Nelly Amador ’96, Ph.D. ’02, M.D. ’04

Posted On - May 28, 2015


 

Having received the Outstanding Senior Award (B.S. neuroscience, 1996) when she graduated Phi Beta Kappa with Highest Departmental Honors in her major, Nelly Amador is the first person to have received both the UCLA Alumni Association’s Outstanding Senior Award and Outstanding Graduate Student Award (Ph.D. neuroscience, 2002).

Amador was awarded a Howard Hughes Medical Institute Pre-Doctoral Fellowship in Biological Science for the tenure of her doctoral studies, an honor bestowed upon her as one of the 80 most promising young medical researchers in the country. Indicative of her stellar research are several published papers, one in Nature and two in the Journal of Neurophysiology.
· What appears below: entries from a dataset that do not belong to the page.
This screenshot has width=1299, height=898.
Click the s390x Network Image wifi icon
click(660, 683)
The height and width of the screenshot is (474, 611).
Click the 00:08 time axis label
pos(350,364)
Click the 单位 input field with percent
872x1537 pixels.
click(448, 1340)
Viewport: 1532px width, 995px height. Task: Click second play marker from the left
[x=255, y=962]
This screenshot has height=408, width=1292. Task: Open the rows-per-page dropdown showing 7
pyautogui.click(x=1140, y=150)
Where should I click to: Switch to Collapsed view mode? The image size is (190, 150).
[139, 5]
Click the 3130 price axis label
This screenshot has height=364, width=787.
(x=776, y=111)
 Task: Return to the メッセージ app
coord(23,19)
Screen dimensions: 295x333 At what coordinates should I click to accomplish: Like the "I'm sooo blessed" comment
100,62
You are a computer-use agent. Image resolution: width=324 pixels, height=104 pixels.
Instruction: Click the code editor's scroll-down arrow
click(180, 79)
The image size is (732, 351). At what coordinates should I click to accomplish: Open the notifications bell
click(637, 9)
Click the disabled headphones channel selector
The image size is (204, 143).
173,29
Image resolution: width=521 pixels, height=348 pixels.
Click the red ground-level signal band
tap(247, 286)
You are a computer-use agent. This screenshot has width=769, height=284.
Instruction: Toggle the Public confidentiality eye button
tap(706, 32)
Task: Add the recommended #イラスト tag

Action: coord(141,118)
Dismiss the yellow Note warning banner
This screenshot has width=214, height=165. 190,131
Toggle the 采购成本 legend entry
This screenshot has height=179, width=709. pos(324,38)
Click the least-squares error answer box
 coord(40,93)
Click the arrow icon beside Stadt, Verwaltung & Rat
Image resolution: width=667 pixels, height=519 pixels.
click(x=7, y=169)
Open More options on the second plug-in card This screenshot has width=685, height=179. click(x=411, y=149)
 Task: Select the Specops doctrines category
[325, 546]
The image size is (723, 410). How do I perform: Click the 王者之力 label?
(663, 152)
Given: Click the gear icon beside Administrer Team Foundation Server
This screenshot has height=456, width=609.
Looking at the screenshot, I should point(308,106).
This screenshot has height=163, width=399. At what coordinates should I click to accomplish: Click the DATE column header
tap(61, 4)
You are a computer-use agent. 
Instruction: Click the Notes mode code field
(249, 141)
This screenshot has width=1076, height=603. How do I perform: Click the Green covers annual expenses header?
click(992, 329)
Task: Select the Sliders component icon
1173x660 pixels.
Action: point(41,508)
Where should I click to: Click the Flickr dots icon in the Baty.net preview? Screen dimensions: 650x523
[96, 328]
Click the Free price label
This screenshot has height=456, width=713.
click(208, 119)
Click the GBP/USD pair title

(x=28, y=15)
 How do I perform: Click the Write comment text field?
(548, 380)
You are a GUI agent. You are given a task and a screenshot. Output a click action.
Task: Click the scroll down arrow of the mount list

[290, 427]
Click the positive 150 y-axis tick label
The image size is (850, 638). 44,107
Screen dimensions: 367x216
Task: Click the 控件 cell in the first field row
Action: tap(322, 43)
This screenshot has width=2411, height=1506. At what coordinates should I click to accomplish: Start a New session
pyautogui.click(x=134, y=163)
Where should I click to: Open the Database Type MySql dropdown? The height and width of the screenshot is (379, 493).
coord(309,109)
Playing an integral role in the education of future doctors and scientists, has served as a teaching assistant for neuroanatomy in both the UCLA School of Medicine and department of neuroscience, and as a member of the Dr. Ralph J. Bunche Scholarship and Outreach committees and more than a dozen UCLA scholarship committees, including the UCLA Distinguished Bruin Award Committee, the UCLA Alumni Awards Community Service Award Committee and the UCLA College Honors Scholarship Committee. She was one of the youngest members of the UCLA Alumni Academy and a reviewer for the Lippincott and Williams Medical Review Books.

In addition, Amador was one of the first recipients of the UCLA Women for Change Student Leadership Award and was honored by the President of the United States the past three years with the President’s Student Leadership Award.

Amador’s undergraduate academic career at UCLA was exceptional and her list of awards staggering. She was a three-time recipient of the Howard Hughes Honors Undergraduate Research Fellowship, recipient of the Dr. Ralph J. Bunche Educational Enhancement Award and a National Science Foundation Research Grant recipient for three years.

“An impressive performance for any graduate student, but unheard of from an undergraduate,” said the director of the Brain Research Institute at UCLA of Amador’s presentation at the recent annual meeting of the Society of Neuroscience, a meeting which gathers about 20,000 neuroscientists from all over the world. One of those scientists equally at home in life sciences and social studies, Amador was one of the very few undergraduate students attending and the only one presenting as first author.

Indicative of her stellar scholastic record was her selection as a 1995 UCLA Distinguished Scholar. In addition, she received the Dr. Ralph J. Bunche Leadership Award for her contribution of time and energy to UCLA students and the academic community. She also holds the distinction of being a member of the Golden Key National Honor Society, and received the prestigious Namberg Honors Research Award and the University of California Presidential Undergraduate Fellowship.

Within the UCLA community, Amador was a founder and one of five student directors of Students in Support of CARE and the CARE Mentor Program, which paired entering freshmen with upperclassmen who guide them through their first year at UCLA. She also served as a member of the UCLA Guardian Angels and an advisor to incoming Alumni Scholars. At the same time, she volunteered at both the Glendale Memorial and Glendale Adventist hospitals.